West Indies 197 for 4 (Samuels 85*, Bravo 41) beat Bangladesh 179 for 1 (Tamim 88*, Mahmudullah 64*) by 18 runs
Scorecard and ball-by-ball details
West Indies won their first Twenty20 international since winning the World T20, with Marlon Samuels playing an innings reminiscent of his assault on the Sri Lankan bowlers in the final of that tournament in Colombo. He smashed nine sixes in an innings full of confidence and clinical brutality, striking the ball clean and flat to dominate a Bangladesh attack that was on a high after picking up two early wickets. His gearshift at the death proved pivotal in the end, as Bangladesh, despite losing only a wicket in the chase, fell 18 short of their target. It is the first instance of a team losing just one wicket in a completed second innings in a Twenty20 international, and also being beaten.
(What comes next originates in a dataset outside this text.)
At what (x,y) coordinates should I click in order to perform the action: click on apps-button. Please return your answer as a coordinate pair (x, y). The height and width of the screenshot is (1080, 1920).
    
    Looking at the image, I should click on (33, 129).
Darren Bravo and Samuels didn't restrain themselves after Chris Gayle and Dwayne Smith fell early, with Bravo signalling his intentions right from his first ball that was driven imperiously through extra cover. He then slashed Shafiul Islam through point, before taking on Bangladesh's spinners. He stepped out to Abdur Razzak, smacking him for two fours and a six, and dispatched Mahmudullah's first delivery over long-on.
Samuels was let off twice by Mushfiqur Rahim, as he tried to open the face against the seamers, one a thick outside edge that was more a half-chance. He played the supporting role to Bravo in a stand of 66 in seven overs and dominated the innings once the pair was separated by a stumping. Sohag Gazi, the offspinner, dismissed Bravo but didn't have a debut matching his maiden performances in Tests and ODIs. Kieron Pollard attacked him, launching him for two sixes in an expensive spell, before Samuels made the rest of the innings his own.
Samuels was a picture of absolute assuredness, he picked the gaps at will and was ruthless, silencing a crowd of nearly 19,000 at the Shere Bangla Stadium. He was batting on 27 off 24 at one stage and stepped up to hammer another 58 off just 19. As he did against Lasith Malinga in that unforgettable innings in the World T20 final, he aimed straight with immense power, and succeeded almost each time. Razzak was struck for two sixes and Rubel was given a taste of what Malinga would have felt.
Rubel tried to vary his pace but his lengths were off, with attempted yorkers being served up in the slot for Samuels to free his arms. When he pitched outside off, he was cracked over extra cover for two flat sixes; when he landed on middle, the ball ended in the stands behind midwicket and long-on. The final delivery, too, met the same fate; the last over bled 29 runs and Rubel's early joy of seeing off the openers was cast aside by the disappointment of having suffered the second-worst figures in terms of runs conceded in T20 internationals - 63 in four overs.
Bangladesh were given an excellent foundation in their response, with Anamul Haque setting the tone in a brisk opening stand. Anamul was the only batsman to fall in the chase, and Bangladesh looked on track till the end of the Powerplay. The dew wasn't helping West Indies grip the ball well, and they doled out a generous share of full tosses, but Tamim Iqbal and Mahmudullah failed to cash in. Gayle played a critical role in containing Bangladesh, conceding just 18 in four overs, only seeing full tosses go as far as the fielders placed in the deep. Overs 11-15 yielded just 33 runs and the required-rate crept to 15.60 at the end of that phase.
Even as Tamim began to middle the ball, and Mahmudullah thrashed Kemar Roach in the final over for 18, their century stand featured an extended period of relative quiet and an inopportune decline in the scoring-rate - including two boundary-less overs in the last five - that cost them the match. Samuels and Mahmudullah did something similar in the final overs of their respective innings, but the outcome had almost become a foregone conclusion.